** Exercise details **
Find the line containing "Switch to the 审阅 ribbon tab" in the listing below; reproduce it and every line after, exactly. Skip pictures.

** Data to process **
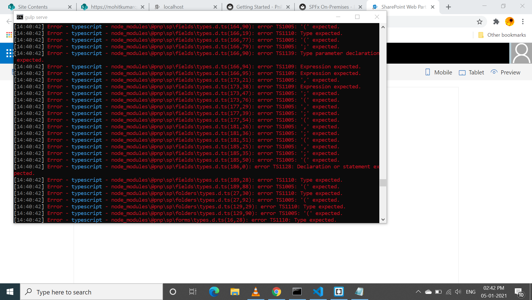The width and height of the screenshot is (532, 300).
Task: Click the Windows taskbar search box
Action: click(91, 292)
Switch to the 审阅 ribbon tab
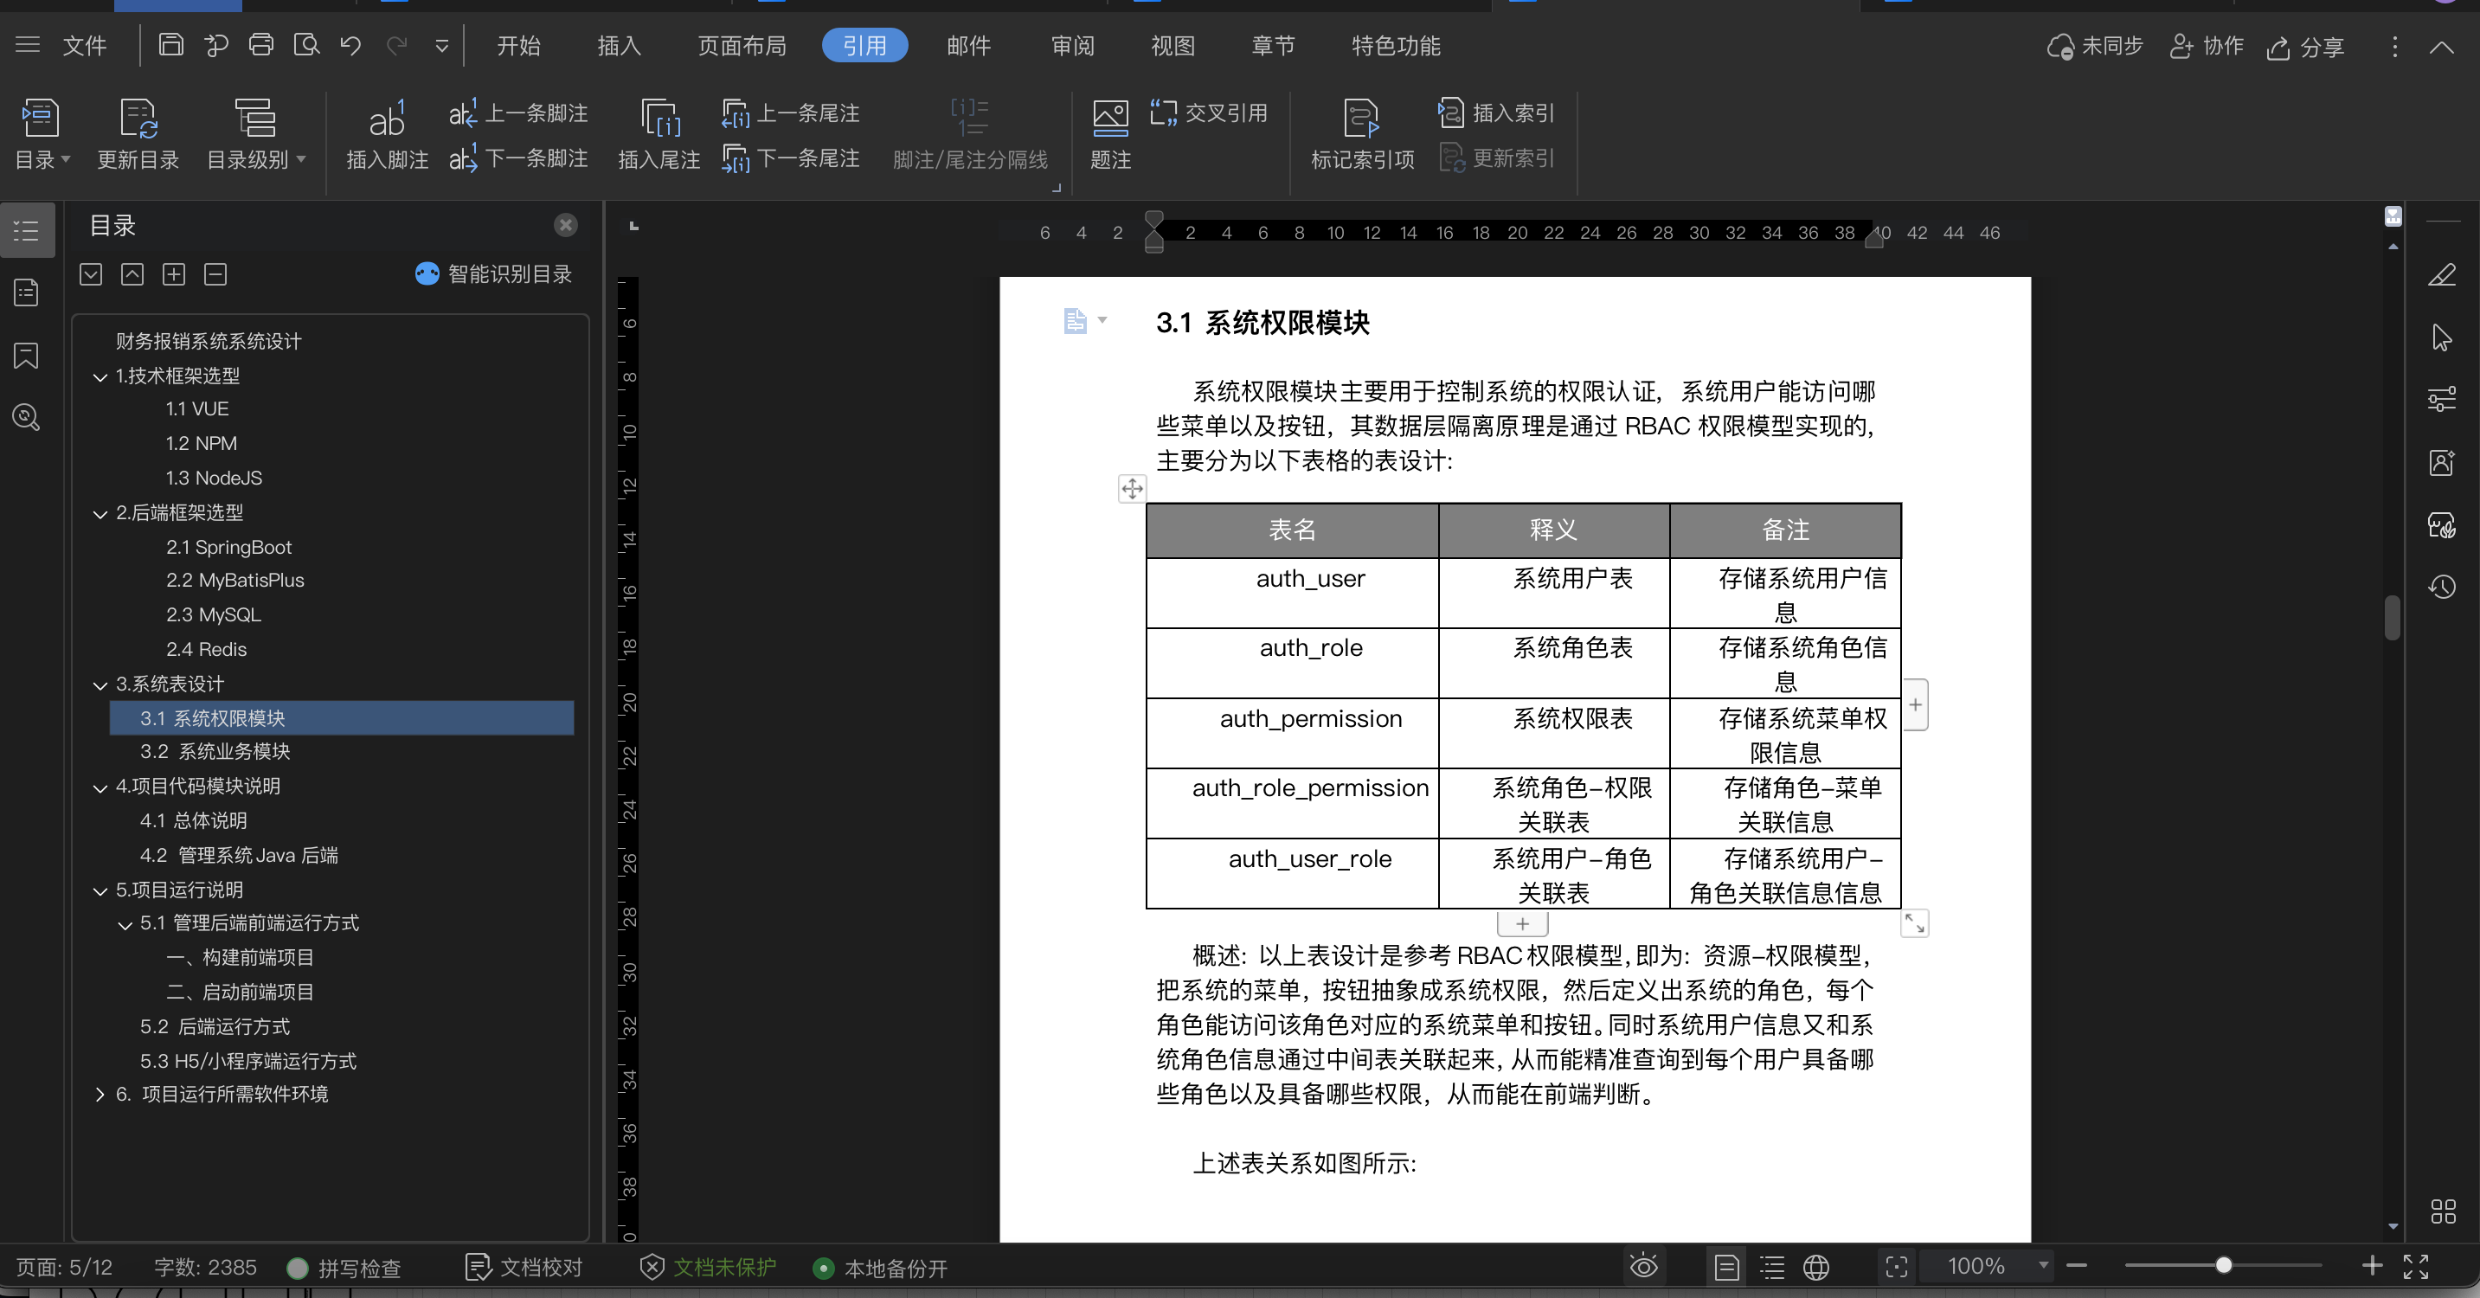The width and height of the screenshot is (2480, 1298). pos(1072,45)
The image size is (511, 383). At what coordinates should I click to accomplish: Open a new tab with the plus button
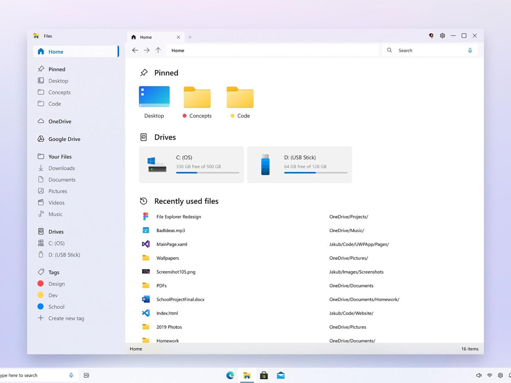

** Task response **
Switch to the 审阅 ribbon tab
The width and height of the screenshot is (2480, 1298). pos(1072,45)
The image size is (511, 383). At what coordinates should I click to accomplish: Open a new tab with the plus button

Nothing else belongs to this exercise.